Friday, representatives of the Huntsville Council of PTA's had a sit-down meeting with the Huntsville City School's transportation department and Durham School Services, who owns and operates the buses. The council says they compiled concerns from 70 different parents and addressed the biggest issues directly with both parties.
“I think we got a better understanding of exactly how it works and what the partnership is between Durham and Huntsville City Schools," says Layna Payne, the Vice President of Huntsville Council of PTAS.
Inconsistent Drop Off and Pick Up Times
One of the biggest issues raised by parents was inconsistent drop off and pick up times. “Seems to be a serious bus driver shortage, so if you have a driver that is out, they have a limited number of substitute drivers and so a lot of times the drivers will have to double up,' says Payne.
She says Durham is doing everything they can to attract and hire more drivers. “I think that is a concern not just in Huntsville but in other places that they deal with as well.”
Excessive Time on the Bus
The shortage of drivers is also causing parents to complain about long bus rides for their children. “For some routes I think it’s going to be a fact of geography, but for others, I think once they can get enough drivers so you don’t have to double up, that will eliminate some of that," says Payne.
The Council of PTAs says the limit for duration on the bus is 90 minutes each way, that that Durham will try to abide by that as best as they can, until new drivers can be brought on board.
Lack of Communication
Last month, we brought you Nichole Stone's story. Her son didn't get dropped off at his appropriate stop last month, and when she couldn't reach Durham or the district, she was forced to call Huntsville Police. Huntsville City Schools say the little boy fell asleep and missed his stop.
Payne says Durham is developing two new apps to help address both concerns.
The first is a bus tracker. “You would enter your child’s student ID number that’s issued by the state,' says Payne. It will pull up a map where you can track the bus in real time.
A second app in the works would stream-line emergency communication from parents. “They prioritize how they’re received and that would be an emergency so that would go to the top of the list so they can handle a lot of these concerns," she says.

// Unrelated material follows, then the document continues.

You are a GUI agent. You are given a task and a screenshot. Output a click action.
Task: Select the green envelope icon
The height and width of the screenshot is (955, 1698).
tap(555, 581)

Payne says the app would also send notifications if your child's bus was delayed for whatever reason. There's no specific date set for when the app will be available but Payne hopes it will be in the next few months.
Excessive Heat on the Bus
On the issue of un-air conditioned buses, unfortunately, Payne says the solution won't come overnight. “As they replace buses they are looking to replace with some air conditioned buses," she says.
All new buses purchased by Durham will have A/C, so eventually, the entire fleet will have functioning units. All buses servicing students with special needs already has working A/C.
Confusion on Signing Up for Service
Parents have also voiced their confusion about how to sign up for the school bus services in the first place. “We are developing something to give out to the parents so that you know the process because we realized that a couple of board members on the council, we ourselves didn’t know how to sign up," says Payne.
As a result of the confusion, some parents waited until the last minute to sign up their students, which meant the district then found buses overloaded the first day of school.
Bus Misconduct and Discipline
Payne says the existing policy is for drivers to notify the appropriate school when an incident takes place, but that hasn't been the practice, for whatever reason.
She says Durham will make it clear to drivers that needs to be done.